** Opening RECORD EXTRACTS block **

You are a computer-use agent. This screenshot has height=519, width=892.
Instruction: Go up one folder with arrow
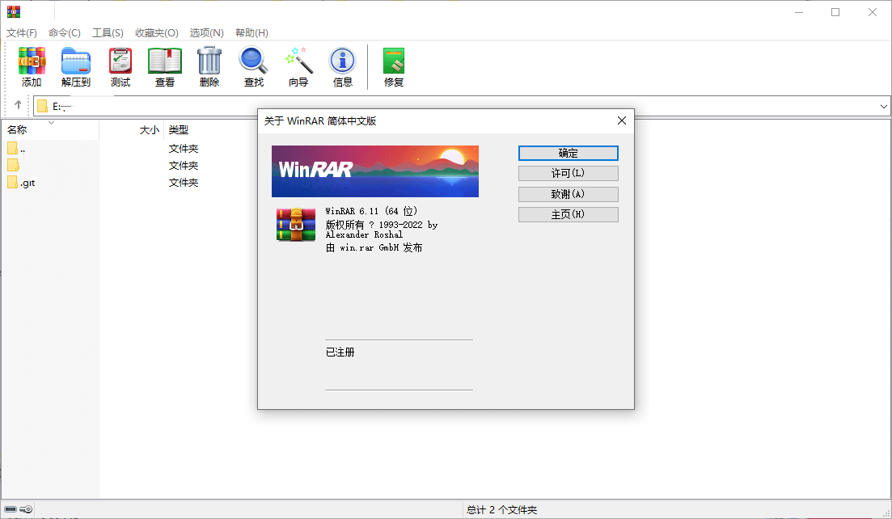point(18,105)
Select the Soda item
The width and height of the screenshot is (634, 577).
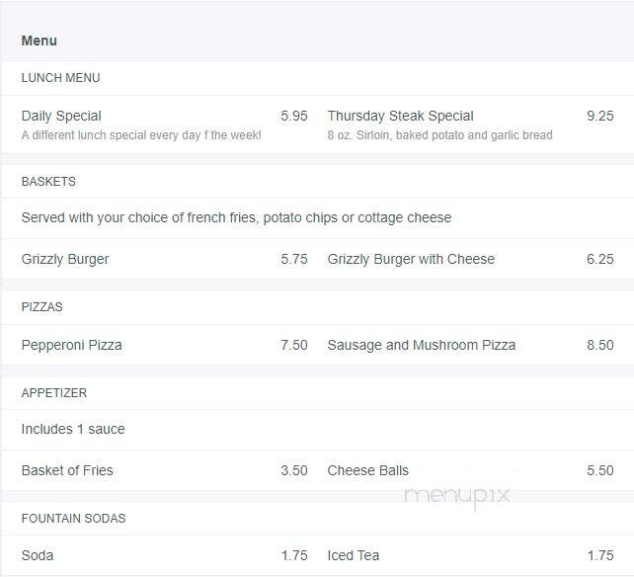point(38,555)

** Closing RECORD EXTRACTS block **

REQUIRED WORK: The answer should be an exact restatement of every entry, with the pictures omitted.

RESPONSE BOX:
You are a computer-use agent. This screenshot has height=519, width=892.
Instruction: Go up one folder with arrow
point(18,105)
Select the Soda item
The width and height of the screenshot is (634, 577).
point(38,555)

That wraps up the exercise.